**WHAT IS REQUIRED**
Set down the material exactly, keeping every line whole.

**GIVEN RECORDS**
■ ■ ■ ■ ■ ■ ■

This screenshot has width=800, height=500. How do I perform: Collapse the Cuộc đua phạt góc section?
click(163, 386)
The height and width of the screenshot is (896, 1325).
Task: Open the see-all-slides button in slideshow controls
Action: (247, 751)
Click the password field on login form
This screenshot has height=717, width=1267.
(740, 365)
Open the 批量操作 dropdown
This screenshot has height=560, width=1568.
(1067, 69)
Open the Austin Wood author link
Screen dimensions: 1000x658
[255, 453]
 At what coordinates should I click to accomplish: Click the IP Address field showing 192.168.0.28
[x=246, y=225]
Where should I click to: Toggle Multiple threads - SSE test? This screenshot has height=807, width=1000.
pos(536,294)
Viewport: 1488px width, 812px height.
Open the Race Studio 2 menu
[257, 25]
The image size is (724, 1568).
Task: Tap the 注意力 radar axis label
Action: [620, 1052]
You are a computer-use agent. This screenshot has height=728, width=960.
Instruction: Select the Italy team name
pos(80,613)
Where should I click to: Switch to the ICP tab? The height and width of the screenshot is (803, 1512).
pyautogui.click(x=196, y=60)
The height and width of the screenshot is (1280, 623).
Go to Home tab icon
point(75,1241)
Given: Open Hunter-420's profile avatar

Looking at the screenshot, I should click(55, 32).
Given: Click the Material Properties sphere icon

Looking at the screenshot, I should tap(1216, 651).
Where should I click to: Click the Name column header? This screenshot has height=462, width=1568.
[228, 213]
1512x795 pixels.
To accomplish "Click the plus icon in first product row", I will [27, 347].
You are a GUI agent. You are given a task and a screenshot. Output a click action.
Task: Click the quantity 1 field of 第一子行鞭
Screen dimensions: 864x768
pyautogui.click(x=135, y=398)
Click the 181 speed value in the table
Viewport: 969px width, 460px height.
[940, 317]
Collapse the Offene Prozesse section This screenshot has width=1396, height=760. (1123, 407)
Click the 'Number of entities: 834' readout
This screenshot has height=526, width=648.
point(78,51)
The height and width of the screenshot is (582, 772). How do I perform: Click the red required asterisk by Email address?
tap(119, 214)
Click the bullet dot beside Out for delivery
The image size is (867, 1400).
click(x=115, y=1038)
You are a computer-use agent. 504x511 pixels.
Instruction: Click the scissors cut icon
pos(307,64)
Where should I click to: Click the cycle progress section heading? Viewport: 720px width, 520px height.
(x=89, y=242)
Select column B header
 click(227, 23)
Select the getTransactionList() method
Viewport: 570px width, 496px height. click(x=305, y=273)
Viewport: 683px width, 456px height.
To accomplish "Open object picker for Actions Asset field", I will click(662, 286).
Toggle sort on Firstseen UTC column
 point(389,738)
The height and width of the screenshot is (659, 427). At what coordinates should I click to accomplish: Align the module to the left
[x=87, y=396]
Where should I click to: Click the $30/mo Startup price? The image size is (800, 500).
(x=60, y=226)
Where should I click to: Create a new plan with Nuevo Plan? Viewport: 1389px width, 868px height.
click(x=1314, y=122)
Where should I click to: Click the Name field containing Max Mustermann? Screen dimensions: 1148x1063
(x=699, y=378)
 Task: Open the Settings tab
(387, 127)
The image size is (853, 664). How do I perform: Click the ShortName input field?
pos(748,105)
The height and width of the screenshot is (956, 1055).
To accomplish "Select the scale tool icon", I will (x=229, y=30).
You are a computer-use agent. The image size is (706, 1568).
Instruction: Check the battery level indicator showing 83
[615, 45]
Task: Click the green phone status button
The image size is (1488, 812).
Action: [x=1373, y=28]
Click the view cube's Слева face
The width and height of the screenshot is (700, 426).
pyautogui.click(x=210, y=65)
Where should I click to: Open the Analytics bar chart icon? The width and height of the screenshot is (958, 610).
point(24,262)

■ ■ ■ ■ ■ ■ ■

**OUTPUT OF THE EXERCISE**
This screenshot has width=800, height=500. How do I perform: Collapse the Cuộc đua phạt góc section?
click(163, 386)
The height and width of the screenshot is (896, 1325).
Task: Open the see-all-slides button in slideshow controls
Action: (247, 751)
Click the password field on login form
This screenshot has height=717, width=1267.
(740, 365)
Open the 批量操作 dropdown
This screenshot has height=560, width=1568.
(1067, 69)
Open the Austin Wood author link
Screen dimensions: 1000x658
[255, 453]
 At what coordinates should I click to accomplish: Click the IP Address field showing 192.168.0.28
[x=246, y=225]
Where should I click to: Toggle Multiple threads - SSE test? This screenshot has height=807, width=1000.
pos(536,294)
Viewport: 1488px width, 812px height.
Open the Race Studio 2 menu
[257, 25]
The image size is (724, 1568).
Task: Tap the 注意力 radar axis label
Action: [620, 1052]
You are a computer-use agent. This screenshot has height=728, width=960.
Instruction: Select the Italy team name
pos(80,613)
Where should I click to: Switch to the ICP tab? The height and width of the screenshot is (803, 1512).
pyautogui.click(x=196, y=60)
The height and width of the screenshot is (1280, 623).
Go to Home tab icon
point(75,1241)
Given: Open Hunter-420's profile avatar

Looking at the screenshot, I should click(55, 32).
Given: Click the Material Properties sphere icon

Looking at the screenshot, I should tap(1216, 651).
Where should I click to: Click the Name column header? This screenshot has height=462, width=1568.
[228, 213]
1512x795 pixels.
To accomplish "Click the plus icon in first product row", I will [27, 347].
You are a GUI agent. You are given a task and a screenshot. Output a click action.
Task: Click the quantity 1 field of 第一子行鞭
Screen dimensions: 864x768
pyautogui.click(x=135, y=398)
Click the 181 speed value in the table
Viewport: 969px width, 460px height.
[940, 317]
Collapse the Offene Prozesse section This screenshot has width=1396, height=760. (1123, 407)
Click the 'Number of entities: 834' readout
This screenshot has height=526, width=648.
point(78,51)
The height and width of the screenshot is (582, 772). How do I perform: Click the red required asterisk by Email address?
tap(119, 214)
Click the bullet dot beside Out for delivery
The image size is (867, 1400).
click(x=115, y=1038)
You are a computer-use agent. 504x511 pixels.
Instruction: Click the scissors cut icon
pos(307,64)
Where should I click to: Click the cycle progress section heading? Viewport: 720px width, 520px height.
(x=89, y=242)
Select column B header
 click(227, 23)
Select the getTransactionList() method
Viewport: 570px width, 496px height. click(x=305, y=273)
Viewport: 683px width, 456px height.
To accomplish "Open object picker for Actions Asset field", I will click(662, 286).
Toggle sort on Firstseen UTC column
 point(389,738)
The height and width of the screenshot is (659, 427). At what coordinates should I click to accomplish: Align the module to the left
[x=87, y=396]
Where should I click to: Click the $30/mo Startup price? The image size is (800, 500).
(x=60, y=226)
Where should I click to: Create a new plan with Nuevo Plan? Viewport: 1389px width, 868px height.
click(x=1314, y=122)
Where should I click to: Click the Name field containing Max Mustermann? Screen dimensions: 1148x1063
(x=699, y=378)
 Task: Open the Settings tab
(387, 127)
The image size is (853, 664). How do I perform: Click the ShortName input field?
pos(748,105)
The height and width of the screenshot is (956, 1055).
To accomplish "Select the scale tool icon", I will (x=229, y=30).
You are a computer-use agent. The image size is (706, 1568).
Instruction: Check the battery level indicator showing 83
[615, 45]
Task: Click the green phone status button
The image size is (1488, 812).
Action: [x=1373, y=28]
Click the view cube's Слева face
The width and height of the screenshot is (700, 426).
pyautogui.click(x=210, y=65)
Where should I click to: Open the Analytics bar chart icon? The width and height of the screenshot is (958, 610).
point(24,262)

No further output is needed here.